One clue was a typewritten itemized list from Martinus Nijhoff Antiquarian Bookdealers of The Hauge, Netherlands. The company was founded in 1853 by the eponymous Martinus Nijhoff (1826-1894) and continued as a family business until 1970. During this time, American university and college libraries were aggressively expanding their collections. Companies like Martinus Nijhoff were able to provide this growing market with European books, periodicals, and (sometimes) prints. The US Congress approved an addition to the Higher Education Act in 1965 which provided funds to American research libraries specifically for acquisitions. The following year, in 1966, the Library of Congress set up the National Program for Acquisitions and Cataloging (NPAC). This program included 15 foreign offices staffed by Library of Congress employees. The NPAC location in the Netherlands was situated inside the offices of Martinus Njihoff.

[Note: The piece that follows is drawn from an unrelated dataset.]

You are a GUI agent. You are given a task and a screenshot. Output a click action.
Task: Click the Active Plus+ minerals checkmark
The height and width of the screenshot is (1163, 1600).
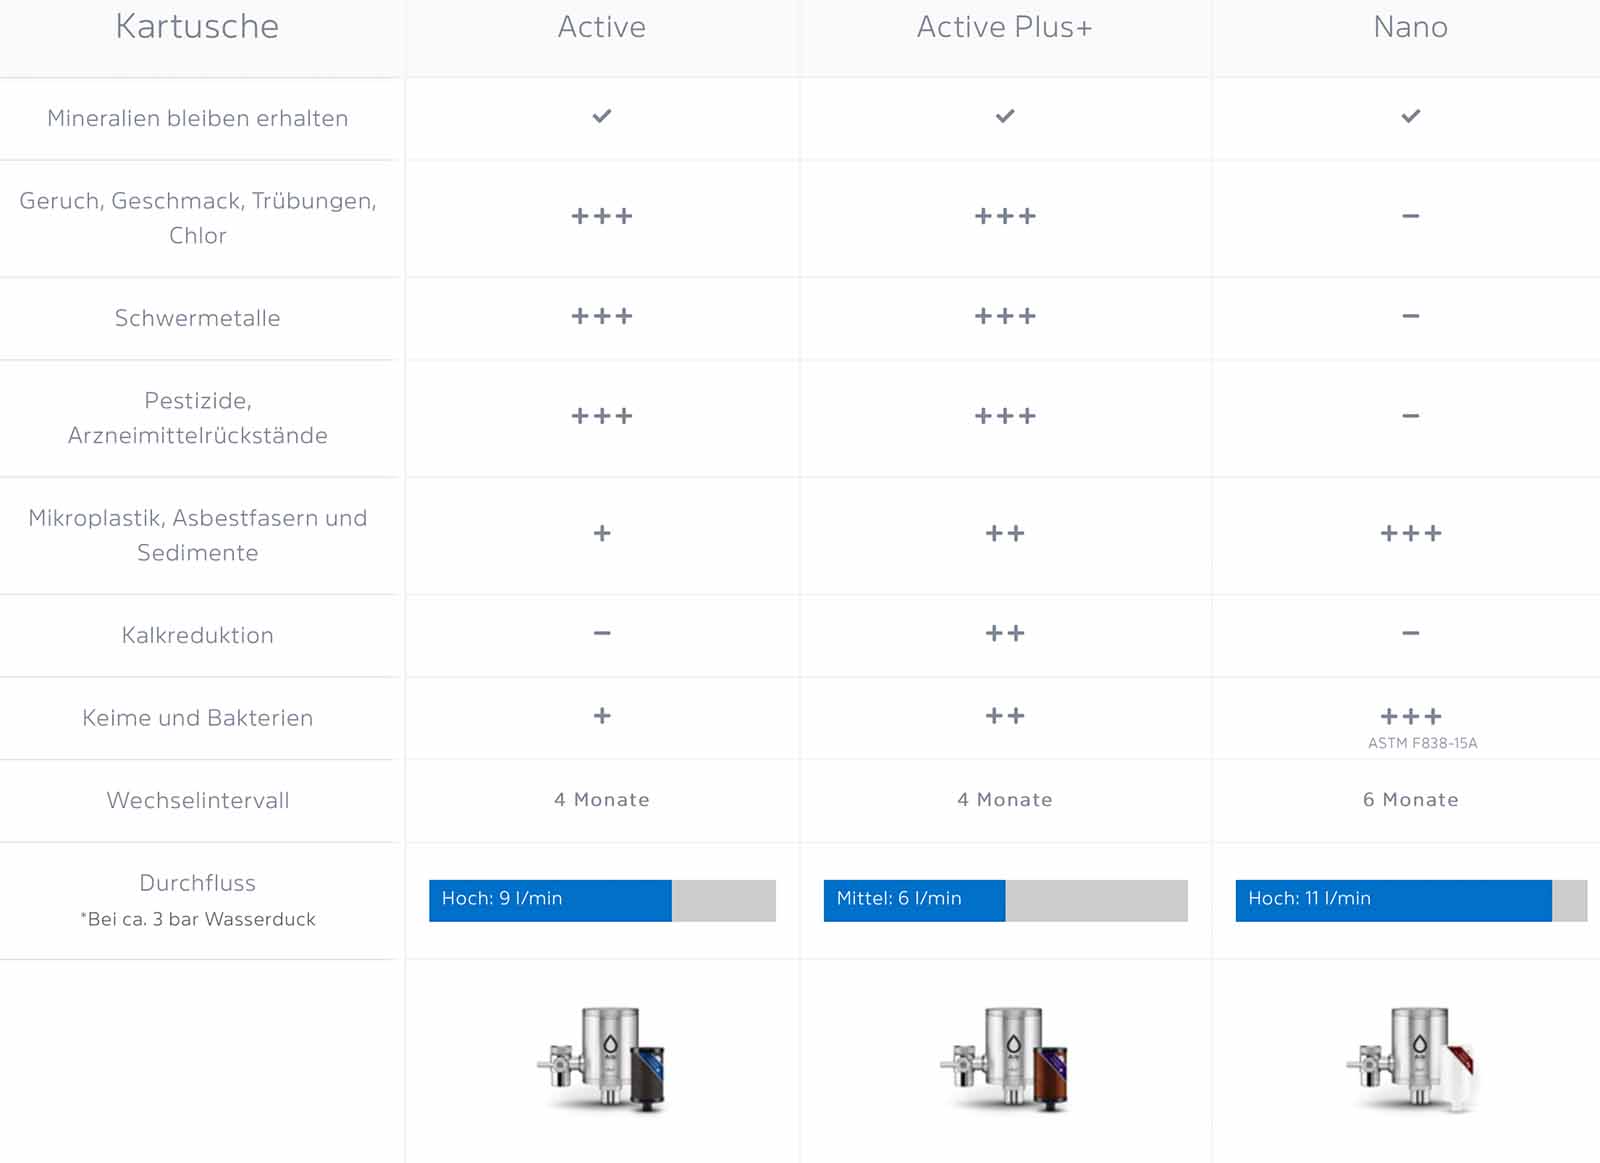click(1005, 116)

Within the Martinus Nijhoff list the Carlos received from the library is a section detailing a “collection of books about Rops…or containing plates and frontispieces by the artist”. The most recent date of publication from the list is 1972. In 1975, the Martinus Nijhoff company was broken up and dismantled. Therefore, the group of materials detailed in the list must have been acquired from Martinus Nijhoff sometime between 1972 and 1975. I suspect that Emory University was one of Martinus Nijhoff’s customers and purchased the materials directly from the bookseller. Once it made its way to Atlanta, the non-book material may have been deemed inappropriate or irrelevant and put aside in storage.
We may never know exactly how the Rops material wound up at what is now the Stuart A. Rose Manuscript, Archives, and Rare Book Library. But with that transfer of material, the Carlos Museum is now home to the largest collection of works by Félicien Rops in North America.